Container Dwell Time Analysis & Yard Throughput Optimization

An LLM-powered data analytics skill that performs end-to-end container dwell time analysis for port terminals. Produces professional reports with dwell segmentation, yard utilization analysis, throughput forecasting, revenue impact calculations, and actionable operational recommendations.

Assignment: AMPBA Batch 24 — Term 4, CT2 Group Assignment

Domain

Ports & Terminals — Cargoes Logistics

This skill is designed for terminal operators who manage yard space, equipment, and gates — not shipping companies. It analyzes historical container movement data to provide strategic insights for yard planning, resource allocation, and revenue optimization. The synthetic data model has been validated against real-time terminal reports from an operational container terminal (March 2026).

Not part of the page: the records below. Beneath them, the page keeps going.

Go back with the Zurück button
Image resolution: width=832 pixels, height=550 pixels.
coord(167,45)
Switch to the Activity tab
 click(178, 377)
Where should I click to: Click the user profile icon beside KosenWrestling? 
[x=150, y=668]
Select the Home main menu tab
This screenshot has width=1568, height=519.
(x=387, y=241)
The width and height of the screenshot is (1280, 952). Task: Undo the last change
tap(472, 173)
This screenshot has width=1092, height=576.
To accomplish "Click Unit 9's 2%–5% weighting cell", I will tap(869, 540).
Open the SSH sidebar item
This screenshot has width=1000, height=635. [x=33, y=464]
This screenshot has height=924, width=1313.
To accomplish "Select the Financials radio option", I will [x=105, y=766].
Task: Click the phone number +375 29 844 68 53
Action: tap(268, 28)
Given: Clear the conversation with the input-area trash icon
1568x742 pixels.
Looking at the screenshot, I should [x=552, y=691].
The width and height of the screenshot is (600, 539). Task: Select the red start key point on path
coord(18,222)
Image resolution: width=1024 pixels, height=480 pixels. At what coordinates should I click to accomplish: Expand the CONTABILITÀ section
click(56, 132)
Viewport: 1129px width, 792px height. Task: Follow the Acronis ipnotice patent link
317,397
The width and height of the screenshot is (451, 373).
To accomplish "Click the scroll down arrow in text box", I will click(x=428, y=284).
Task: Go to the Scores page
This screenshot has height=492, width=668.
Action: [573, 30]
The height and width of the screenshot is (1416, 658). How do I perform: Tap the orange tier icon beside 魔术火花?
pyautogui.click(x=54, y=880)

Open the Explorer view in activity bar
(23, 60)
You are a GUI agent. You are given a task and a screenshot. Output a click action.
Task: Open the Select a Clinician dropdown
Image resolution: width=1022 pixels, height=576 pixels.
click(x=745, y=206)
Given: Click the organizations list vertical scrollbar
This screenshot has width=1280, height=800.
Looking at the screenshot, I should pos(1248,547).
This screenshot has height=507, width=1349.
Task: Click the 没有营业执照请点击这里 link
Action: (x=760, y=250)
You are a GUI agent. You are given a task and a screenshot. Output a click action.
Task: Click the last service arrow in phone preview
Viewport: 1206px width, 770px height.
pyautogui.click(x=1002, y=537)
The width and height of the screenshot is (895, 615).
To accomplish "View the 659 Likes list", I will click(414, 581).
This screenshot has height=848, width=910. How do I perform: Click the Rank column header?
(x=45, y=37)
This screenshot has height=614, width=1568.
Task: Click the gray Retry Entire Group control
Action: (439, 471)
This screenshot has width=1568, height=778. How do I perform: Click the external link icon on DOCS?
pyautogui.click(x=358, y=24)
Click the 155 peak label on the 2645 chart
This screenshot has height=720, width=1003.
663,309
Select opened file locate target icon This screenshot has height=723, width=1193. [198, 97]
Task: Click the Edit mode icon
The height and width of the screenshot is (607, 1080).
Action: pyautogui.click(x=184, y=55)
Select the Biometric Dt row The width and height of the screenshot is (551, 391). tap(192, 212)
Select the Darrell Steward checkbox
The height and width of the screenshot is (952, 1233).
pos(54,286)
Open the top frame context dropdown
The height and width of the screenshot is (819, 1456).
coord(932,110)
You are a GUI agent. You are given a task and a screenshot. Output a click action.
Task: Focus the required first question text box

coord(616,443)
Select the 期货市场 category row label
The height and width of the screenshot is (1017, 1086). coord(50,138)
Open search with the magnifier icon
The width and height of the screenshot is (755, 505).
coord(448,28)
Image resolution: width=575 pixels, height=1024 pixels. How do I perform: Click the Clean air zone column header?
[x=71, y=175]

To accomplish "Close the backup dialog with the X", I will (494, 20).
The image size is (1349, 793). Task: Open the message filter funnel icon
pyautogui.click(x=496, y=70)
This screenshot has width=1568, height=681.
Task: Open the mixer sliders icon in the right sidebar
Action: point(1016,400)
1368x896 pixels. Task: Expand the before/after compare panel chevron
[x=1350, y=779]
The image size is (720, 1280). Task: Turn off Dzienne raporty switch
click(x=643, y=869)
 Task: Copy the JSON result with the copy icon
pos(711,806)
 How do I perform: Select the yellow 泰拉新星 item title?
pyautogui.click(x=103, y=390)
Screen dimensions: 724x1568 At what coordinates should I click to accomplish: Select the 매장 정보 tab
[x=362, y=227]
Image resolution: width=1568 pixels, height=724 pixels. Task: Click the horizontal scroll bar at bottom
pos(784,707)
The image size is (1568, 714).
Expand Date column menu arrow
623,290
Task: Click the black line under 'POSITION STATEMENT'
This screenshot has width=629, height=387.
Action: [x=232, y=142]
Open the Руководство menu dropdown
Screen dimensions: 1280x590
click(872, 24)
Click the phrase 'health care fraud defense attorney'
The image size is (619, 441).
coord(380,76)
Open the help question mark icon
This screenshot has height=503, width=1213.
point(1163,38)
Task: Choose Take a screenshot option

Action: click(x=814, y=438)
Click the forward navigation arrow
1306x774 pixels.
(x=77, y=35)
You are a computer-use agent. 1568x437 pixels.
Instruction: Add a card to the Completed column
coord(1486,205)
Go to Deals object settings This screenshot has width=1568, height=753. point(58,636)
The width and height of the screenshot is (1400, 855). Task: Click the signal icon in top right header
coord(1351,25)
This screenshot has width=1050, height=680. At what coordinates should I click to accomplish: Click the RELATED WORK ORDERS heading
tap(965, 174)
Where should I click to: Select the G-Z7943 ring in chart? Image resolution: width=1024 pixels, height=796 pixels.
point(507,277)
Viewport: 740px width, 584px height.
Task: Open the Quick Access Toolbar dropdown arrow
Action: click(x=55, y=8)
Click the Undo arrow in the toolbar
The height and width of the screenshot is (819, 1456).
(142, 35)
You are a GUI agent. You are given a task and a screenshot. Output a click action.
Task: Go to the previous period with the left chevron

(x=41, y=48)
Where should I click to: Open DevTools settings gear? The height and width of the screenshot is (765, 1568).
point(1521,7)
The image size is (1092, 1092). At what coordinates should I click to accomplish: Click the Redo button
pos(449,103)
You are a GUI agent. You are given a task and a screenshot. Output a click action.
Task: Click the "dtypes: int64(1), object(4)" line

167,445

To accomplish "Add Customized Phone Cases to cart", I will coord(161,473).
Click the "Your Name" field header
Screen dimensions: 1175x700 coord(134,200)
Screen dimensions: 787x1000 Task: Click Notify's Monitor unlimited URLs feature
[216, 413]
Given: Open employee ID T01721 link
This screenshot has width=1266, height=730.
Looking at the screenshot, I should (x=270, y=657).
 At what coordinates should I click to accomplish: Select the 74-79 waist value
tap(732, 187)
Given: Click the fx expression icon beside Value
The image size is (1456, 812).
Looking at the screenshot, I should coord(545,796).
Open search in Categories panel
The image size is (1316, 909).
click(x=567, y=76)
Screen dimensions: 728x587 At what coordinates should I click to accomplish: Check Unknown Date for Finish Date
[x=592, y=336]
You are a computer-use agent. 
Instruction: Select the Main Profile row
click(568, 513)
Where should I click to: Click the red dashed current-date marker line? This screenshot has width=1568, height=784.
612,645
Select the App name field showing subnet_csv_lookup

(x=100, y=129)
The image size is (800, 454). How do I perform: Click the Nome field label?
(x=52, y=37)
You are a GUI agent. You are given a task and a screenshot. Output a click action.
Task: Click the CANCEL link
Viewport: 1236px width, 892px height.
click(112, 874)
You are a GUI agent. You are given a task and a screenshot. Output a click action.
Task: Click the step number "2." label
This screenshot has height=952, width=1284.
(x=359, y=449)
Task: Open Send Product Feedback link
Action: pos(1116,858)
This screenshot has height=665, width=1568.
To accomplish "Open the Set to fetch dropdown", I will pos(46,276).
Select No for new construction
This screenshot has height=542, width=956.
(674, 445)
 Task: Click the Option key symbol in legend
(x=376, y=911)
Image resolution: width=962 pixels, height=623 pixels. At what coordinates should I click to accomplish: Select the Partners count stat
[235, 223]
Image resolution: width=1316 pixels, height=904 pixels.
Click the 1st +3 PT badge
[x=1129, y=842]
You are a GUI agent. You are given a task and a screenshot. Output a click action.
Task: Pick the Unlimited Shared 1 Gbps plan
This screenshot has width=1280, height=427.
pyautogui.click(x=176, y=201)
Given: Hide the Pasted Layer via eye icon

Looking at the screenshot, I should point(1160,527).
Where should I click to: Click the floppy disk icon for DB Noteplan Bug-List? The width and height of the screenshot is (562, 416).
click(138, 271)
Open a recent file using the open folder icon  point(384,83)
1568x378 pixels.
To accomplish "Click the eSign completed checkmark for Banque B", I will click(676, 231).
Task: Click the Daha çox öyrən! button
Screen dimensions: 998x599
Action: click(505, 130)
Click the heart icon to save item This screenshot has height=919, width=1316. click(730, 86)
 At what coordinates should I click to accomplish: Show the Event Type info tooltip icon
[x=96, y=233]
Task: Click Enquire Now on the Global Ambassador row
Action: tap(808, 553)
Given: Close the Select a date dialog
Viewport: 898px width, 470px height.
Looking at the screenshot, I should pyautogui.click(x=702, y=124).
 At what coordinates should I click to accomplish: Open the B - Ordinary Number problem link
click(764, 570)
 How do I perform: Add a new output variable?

How This Skill Works in Practice

This skill is designed to be invoked by any LLM that supports tool use, file handling, and script execution — not tied to any specific platform. The interaction flow:

User uploads their container movement CSV (and optionally yard_config.json + tariff_config.json)
User prompts the LLM with something like: "Analyze dwell time patterns in this data and generate a report"
LLM reads SKILL.md which contains the complete 6-stage pipeline instructions, CLI commands, validation thresholds, and formulas
LLM executes the pipeline scripts in sequence — validation → feature engineering → modelling → report generation
LLM reads REFERENCE.md during Stage 5 to apply domain benchmarks, label segments with archetypes, and generate business recommendations
LLM delivers the final HTML report to the user as a viewable/downloadable file, along with a brief chat summary of key findings (segments found, top recommendation, forecast outlook)

If the user provides only a CSV (no configs), the pipeline runs with graceful degradation — utilization and revenue sections note what's missing instead of crashing. If the user provides configs for a completely different terminal, all calculations adapt automatically — block capacities, tariff tiers, free days, and surcharges are read from the config files, not hardcoded.

The report is a self-contained HTML file — all charts are embedded as base64 images, no external dependencies. The user can open it in any browser, print to PDF, email it, or share it directly. No server or internet connection needed to view it.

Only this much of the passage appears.